YOUR OBJECTIVE: Retype the records exactly.

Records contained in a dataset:
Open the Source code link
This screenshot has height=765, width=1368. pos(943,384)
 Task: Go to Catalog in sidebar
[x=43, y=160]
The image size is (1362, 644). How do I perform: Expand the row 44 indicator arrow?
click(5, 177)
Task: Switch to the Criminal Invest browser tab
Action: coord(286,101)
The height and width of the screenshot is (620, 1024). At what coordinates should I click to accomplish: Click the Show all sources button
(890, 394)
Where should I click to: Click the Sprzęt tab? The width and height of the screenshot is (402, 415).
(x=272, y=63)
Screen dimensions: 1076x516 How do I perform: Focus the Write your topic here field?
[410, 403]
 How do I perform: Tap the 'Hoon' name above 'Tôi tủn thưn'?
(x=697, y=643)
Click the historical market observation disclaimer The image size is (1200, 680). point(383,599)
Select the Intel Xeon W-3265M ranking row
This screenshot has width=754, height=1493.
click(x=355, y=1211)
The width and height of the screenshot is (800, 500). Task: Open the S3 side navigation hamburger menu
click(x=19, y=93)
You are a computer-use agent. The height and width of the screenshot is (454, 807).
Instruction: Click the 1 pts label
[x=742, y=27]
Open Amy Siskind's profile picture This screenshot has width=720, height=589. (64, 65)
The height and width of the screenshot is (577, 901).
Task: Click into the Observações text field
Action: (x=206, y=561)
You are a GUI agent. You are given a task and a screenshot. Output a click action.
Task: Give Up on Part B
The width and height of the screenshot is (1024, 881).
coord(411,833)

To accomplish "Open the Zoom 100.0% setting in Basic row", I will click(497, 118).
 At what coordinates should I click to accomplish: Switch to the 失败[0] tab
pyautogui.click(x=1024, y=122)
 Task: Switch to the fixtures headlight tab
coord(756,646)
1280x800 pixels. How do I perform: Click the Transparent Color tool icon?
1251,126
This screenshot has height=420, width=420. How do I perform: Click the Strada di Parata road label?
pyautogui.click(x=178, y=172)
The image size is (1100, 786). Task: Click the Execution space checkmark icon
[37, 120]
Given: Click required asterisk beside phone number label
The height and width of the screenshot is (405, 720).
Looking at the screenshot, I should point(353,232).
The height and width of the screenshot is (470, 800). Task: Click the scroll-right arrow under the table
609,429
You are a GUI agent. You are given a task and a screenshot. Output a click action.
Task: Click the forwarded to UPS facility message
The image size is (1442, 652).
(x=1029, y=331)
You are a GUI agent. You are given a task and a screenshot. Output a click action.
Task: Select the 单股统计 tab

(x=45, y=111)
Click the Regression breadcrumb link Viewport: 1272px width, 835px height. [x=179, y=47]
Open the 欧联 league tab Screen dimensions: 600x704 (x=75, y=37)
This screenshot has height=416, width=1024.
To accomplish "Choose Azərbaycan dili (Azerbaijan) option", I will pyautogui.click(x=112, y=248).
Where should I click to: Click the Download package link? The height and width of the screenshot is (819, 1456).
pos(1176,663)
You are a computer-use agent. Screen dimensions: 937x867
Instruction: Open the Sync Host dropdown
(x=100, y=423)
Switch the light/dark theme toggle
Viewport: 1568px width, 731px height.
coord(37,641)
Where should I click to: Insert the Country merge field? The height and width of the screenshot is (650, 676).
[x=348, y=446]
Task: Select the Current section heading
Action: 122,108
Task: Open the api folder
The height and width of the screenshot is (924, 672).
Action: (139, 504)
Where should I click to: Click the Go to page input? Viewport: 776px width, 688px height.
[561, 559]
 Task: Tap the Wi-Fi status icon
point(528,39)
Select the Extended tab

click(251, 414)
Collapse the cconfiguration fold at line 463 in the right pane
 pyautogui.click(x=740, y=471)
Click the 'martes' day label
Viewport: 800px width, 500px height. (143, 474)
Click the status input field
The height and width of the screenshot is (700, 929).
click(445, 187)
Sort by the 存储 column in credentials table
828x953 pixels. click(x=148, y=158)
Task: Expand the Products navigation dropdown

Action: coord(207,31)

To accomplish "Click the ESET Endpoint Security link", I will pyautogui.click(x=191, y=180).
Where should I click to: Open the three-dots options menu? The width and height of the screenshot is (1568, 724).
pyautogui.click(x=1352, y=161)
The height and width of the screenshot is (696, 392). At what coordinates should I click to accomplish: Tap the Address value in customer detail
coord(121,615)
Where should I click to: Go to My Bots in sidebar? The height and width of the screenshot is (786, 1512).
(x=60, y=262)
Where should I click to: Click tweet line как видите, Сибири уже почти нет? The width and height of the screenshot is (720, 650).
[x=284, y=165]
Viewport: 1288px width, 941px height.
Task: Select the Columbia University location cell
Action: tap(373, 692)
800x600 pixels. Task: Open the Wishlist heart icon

WRITTEN ANSWER:
Open the Source code link
This screenshot has height=765, width=1368. pos(943,384)
 Task: Go to Catalog in sidebar
[x=43, y=160]
The image size is (1362, 644). How do I perform: Expand the row 44 indicator arrow?
click(5, 177)
Task: Switch to the Criminal Invest browser tab
Action: coord(286,101)
The height and width of the screenshot is (620, 1024). At what coordinates should I click to accomplish: Click the Show all sources button
(890, 394)
Where should I click to: Click the Sprzęt tab? The width and height of the screenshot is (402, 415).
(x=272, y=63)
Screen dimensions: 1076x516 How do I perform: Focus the Write your topic here field?
[410, 403]
 How do I perform: Tap the 'Hoon' name above 'Tôi tủn thưn'?
(x=697, y=643)
Click the historical market observation disclaimer The image size is (1200, 680). point(383,599)
Select the Intel Xeon W-3265M ranking row
This screenshot has width=754, height=1493.
click(x=355, y=1211)
The width and height of the screenshot is (800, 500). Task: Open the S3 side navigation hamburger menu
click(x=19, y=93)
You are a computer-use agent. The height and width of the screenshot is (454, 807).
Instruction: Click the 1 pts label
[x=742, y=27]
Open Amy Siskind's profile picture This screenshot has width=720, height=589. (64, 65)
The height and width of the screenshot is (577, 901).
Task: Click into the Observações text field
Action: (x=206, y=561)
You are a GUI agent. You are given a task and a screenshot. Output a click action.
Task: Give Up on Part B
The width and height of the screenshot is (1024, 881).
coord(411,833)

To accomplish "Open the Zoom 100.0% setting in Basic row", I will click(497, 118).
 At what coordinates should I click to accomplish: Switch to the 失败[0] tab
pyautogui.click(x=1024, y=122)
 Task: Switch to the fixtures headlight tab
coord(756,646)
1280x800 pixels. How do I perform: Click the Transparent Color tool icon?
1251,126
This screenshot has height=420, width=420. How do I perform: Click the Strada di Parata road label?
pyautogui.click(x=178, y=172)
The image size is (1100, 786). Task: Click the Execution space checkmark icon
[37, 120]
Given: Click required asterisk beside phone number label
The height and width of the screenshot is (405, 720).
Looking at the screenshot, I should point(353,232).
The height and width of the screenshot is (470, 800). Task: Click the scroll-right arrow under the table
609,429
You are a GUI agent. You are given a task and a screenshot. Output a click action.
Task: Click the forwarded to UPS facility message
The image size is (1442, 652).
(x=1029, y=331)
You are a GUI agent. You are given a task and a screenshot. Output a click action.
Task: Select the 单股统计 tab

(x=45, y=111)
Click the Regression breadcrumb link Viewport: 1272px width, 835px height. [x=179, y=47]
Open the 欧联 league tab Screen dimensions: 600x704 (x=75, y=37)
This screenshot has height=416, width=1024.
To accomplish "Choose Azərbaycan dili (Azerbaijan) option", I will pyautogui.click(x=112, y=248).
Where should I click to: Click the Download package link? The height and width of the screenshot is (819, 1456).
pos(1176,663)
You are a computer-use agent. Screen dimensions: 937x867
Instruction: Open the Sync Host dropdown
(x=100, y=423)
Switch the light/dark theme toggle
Viewport: 1568px width, 731px height.
coord(37,641)
Where should I click to: Insert the Country merge field? The height and width of the screenshot is (650, 676).
[x=348, y=446]
Task: Select the Current section heading
Action: 122,108
Task: Open the api folder
The height and width of the screenshot is (924, 672).
Action: (139, 504)
Where should I click to: Click the Go to page input? Viewport: 776px width, 688px height.
[561, 559]
 Task: Tap the Wi-Fi status icon
point(528,39)
Select the Extended tab

click(251, 414)
Collapse the cconfiguration fold at line 463 in the right pane
 pyautogui.click(x=740, y=471)
Click the 'martes' day label
Viewport: 800px width, 500px height. (143, 474)
Click the status input field
The height and width of the screenshot is (700, 929).
click(445, 187)
Sort by the 存储 column in credentials table
828x953 pixels. click(x=148, y=158)
Task: Expand the Products navigation dropdown

Action: coord(207,31)

To accomplish "Click the ESET Endpoint Security link", I will pyautogui.click(x=191, y=180).
Where should I click to: Open the three-dots options menu? The width and height of the screenshot is (1568, 724).
pyautogui.click(x=1352, y=161)
The height and width of the screenshot is (696, 392). At what coordinates should I click to accomplish: Tap the Address value in customer detail
coord(121,615)
Where should I click to: Go to My Bots in sidebar? The height and width of the screenshot is (786, 1512).
(x=60, y=262)
Where should I click to: Click tweet line как видите, Сибири уже почти нет? The width and height of the screenshot is (720, 650).
[x=284, y=165]
Viewport: 1288px width, 941px height.
Task: Select the Columbia University location cell
Action: tap(373, 692)
800x600 pixels. Task: Open the Wishlist heart icon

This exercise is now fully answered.